Les métamorphes n'avaient d'ordinaire aucun souci avec la nudité, mais je me trouvais dans une meute qui n'était pas la mienne. Je n'en avais pas, d'ailleurs. La solitude faisait partie de mon quotidien depuis des années, je m'étais habituée à me changer seule dans les bois, sans aucun public. Alors il était hors de question que je me pavane nue, dans la neige de surcroît, à travers la foule pour quémander des vêtements.

Au lieu de subir ce que je vivrais comme une humiliation, je retournai en direction du village, et effectuai le chemin que j'avais emprunté la veille pour y entrer. Je fus surprise de la distance qui nous séparait. Jamais je n'aurais cru pouvoir parcourir tant de kilomètres en si peu de temps. Ma rencontre fortuite avec Dorian m'avait perturbée bien plus que je ne voulais me l'admettre. Et c'était, très exactement, pour cette raison que je me refusais d'y penser.

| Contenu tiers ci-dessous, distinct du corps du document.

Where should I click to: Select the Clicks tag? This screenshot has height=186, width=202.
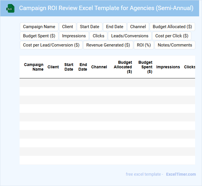pos(98,36)
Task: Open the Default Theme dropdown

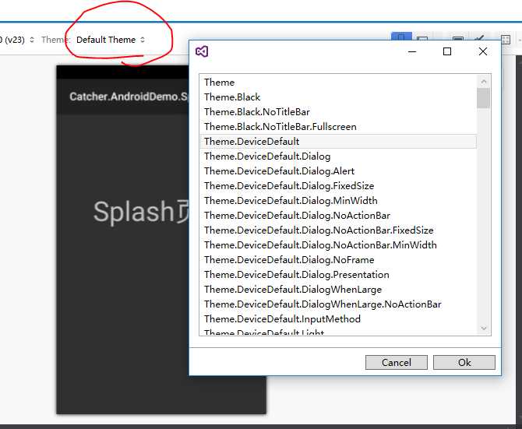Action: (x=111, y=40)
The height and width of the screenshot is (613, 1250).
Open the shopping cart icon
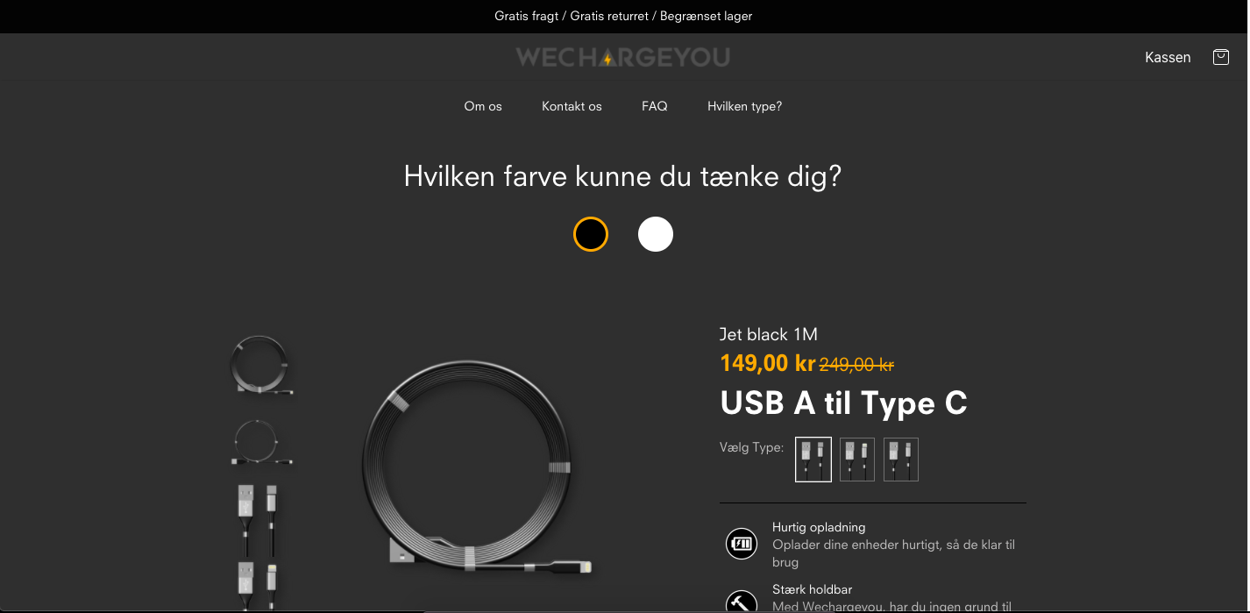pyautogui.click(x=1220, y=57)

Lorsque j'arrivai enfin à destination, je trottinai sur mes quatre pattes à travers les maisons hostiles sans me cacher. Les habitants commençaient à s'éveiller, certains croisèrent mon regard tandis qu'ils ouvraient de quelques centimètres leurs fenêtres.

Sur la place centrale, une femme vêtue d'une énorme parka s'activait à déneiger la devanture d'un petit commerce. En avisant la pancarte posée contre un muret en pierres, je me souvins être passée devant, la veille, avec Dorian. La tasse fumante gravée dans le bois avait l'air accueillante.

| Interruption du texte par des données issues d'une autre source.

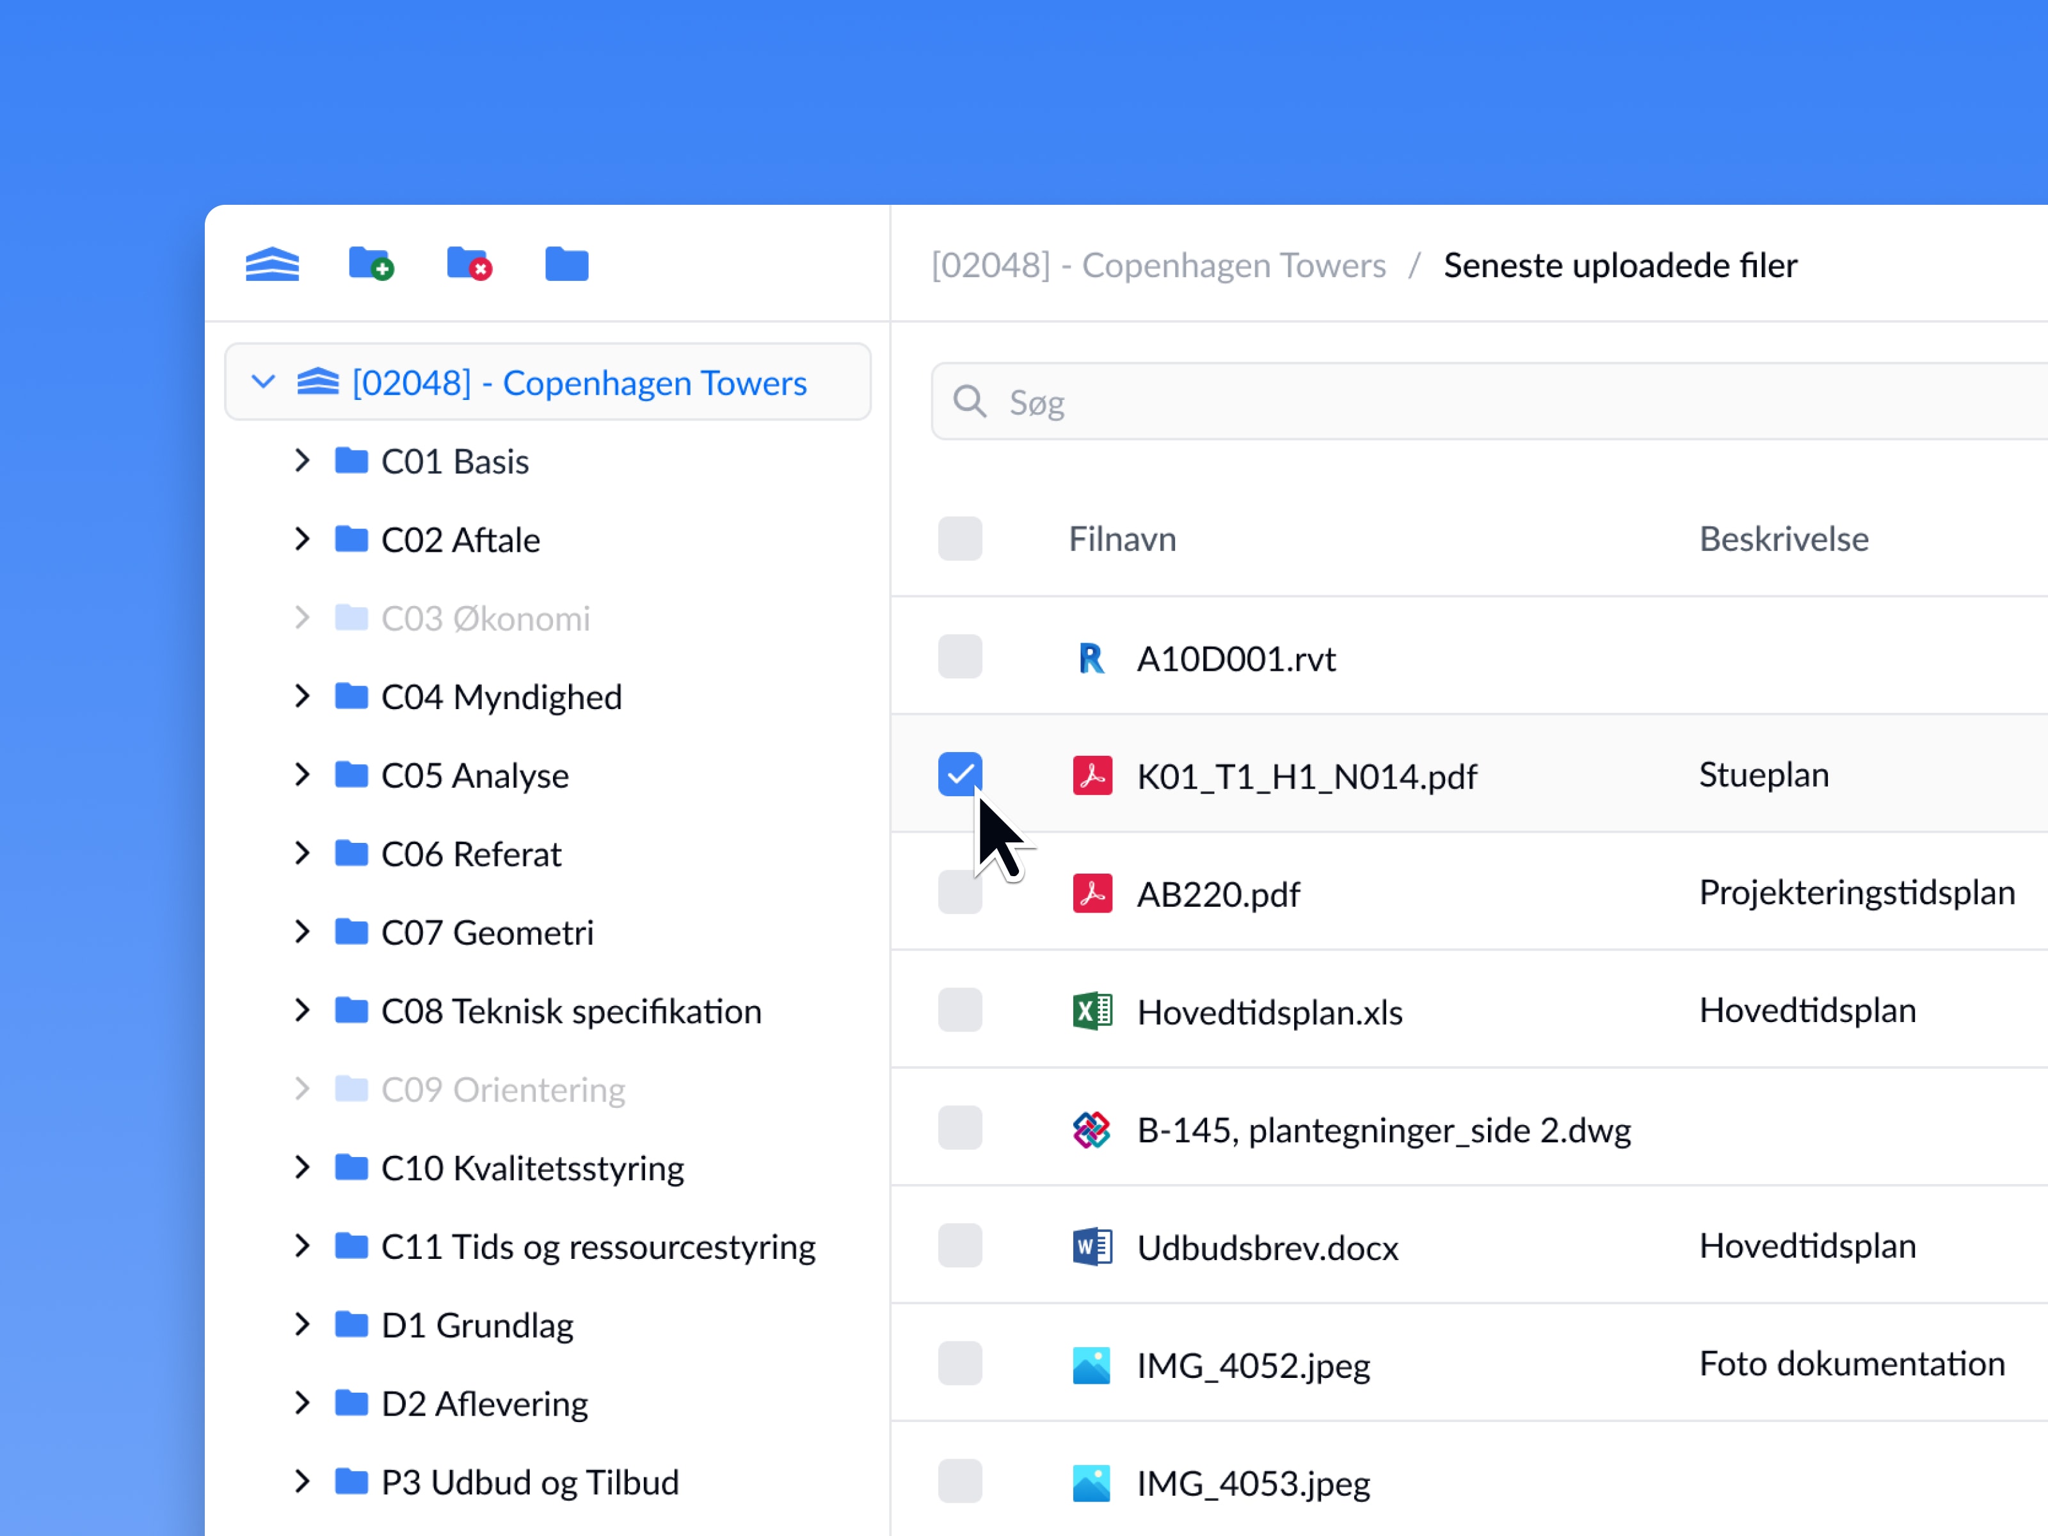Viewport: 2048px width, 1536px height.
Task: Click the create new folder icon
Action: 371,264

Sa tâche effectuée, la femme retourna aussitôt à l'intérieur. Même d'où je me trouvais, mes oreilles perçurent la petite clochette qui tinta à l'ouverture et à la fermeture de la porte.

Décidée, je m'avançai vers l'échoppe. Je m'arrêtai juste devant la porte, la queue patiemment posée contre le sol froid, fraîchement déneigé.

Je me rendis parfaitement compte du moment où la femme prit conscience de ma présence. Elle émit un petit cri effrayé, et lâcha ce qu'elle tenait entre ses mains ; un bocal de farine, qui se brisa au sol en projetant un nuage blanc dans la boutique.

Alertée par l'animal planté sur son perron, elle se risqua à passer la tête par la porte. Ses longs cheveux sombres étaient recouverts de farine.

— Oui ? s'enquit-elle d'une petite voix, les sourcils haussés.

Je patientai une seconde, immobile.

—Oh, réalisa la femme. C'est toi. (Une pause, durant laquelle elle sembla peser le pour et le contre.) Bon, je suppose que tu peux entrer, fit-elle en joignant le geste à la parole.

La porte s'ouvrit, et mes oreilles s'agitèrent au tintement de la clochette, lorsque je m'engouffrai dans les lieux. Mes pattes laissèrent leurs traces dans la farine au sol.

— Mais ne me tue pas, sinon Dorian va le faire à ta place, s'il sait que je t'ai laissée entrer. Ce qui est stupide, puisque c'est moi qui risque d'y passer dans les deux cas.

Je m'esclaffais encore lorsque je repris forme humaine. J'adressai un de mes meilleurs sourire à la jeune femme.

— Je n'ai pas l'intention de tuer quelqu'un aujourd'hui. Votre Alpha est un poil parano, c'est tout. Merci beaucoup, dis-je lorsque la femme me tendit machinalement la grosse parka qu'elle portait plus tôt, qu'elle avait accrochée à une patère au mur.

— Pas de quoi. Tu m'as foutu une de ses frousses, purée, j'en ai mis partout. Je suis Tina, au fait.

— Désolée pour la terreur, c'était involontaire. C'était ça, ou un défilé pour exposer la beauté incroyable de mon corps nu à travers les allées. Mais ça ne me tentait pas trop.

Tina éclata d'un rire élégant. Ses yeux en amande laissaient supposer une origine asiatique, et ils étaient mis en valeur par un khôl joliment appliqué. Son rouge à lèvre, écarlate, lui allait bien. Il était de la même couleur que les pois du tablier qu'elle portait par-dessus ses vêtements.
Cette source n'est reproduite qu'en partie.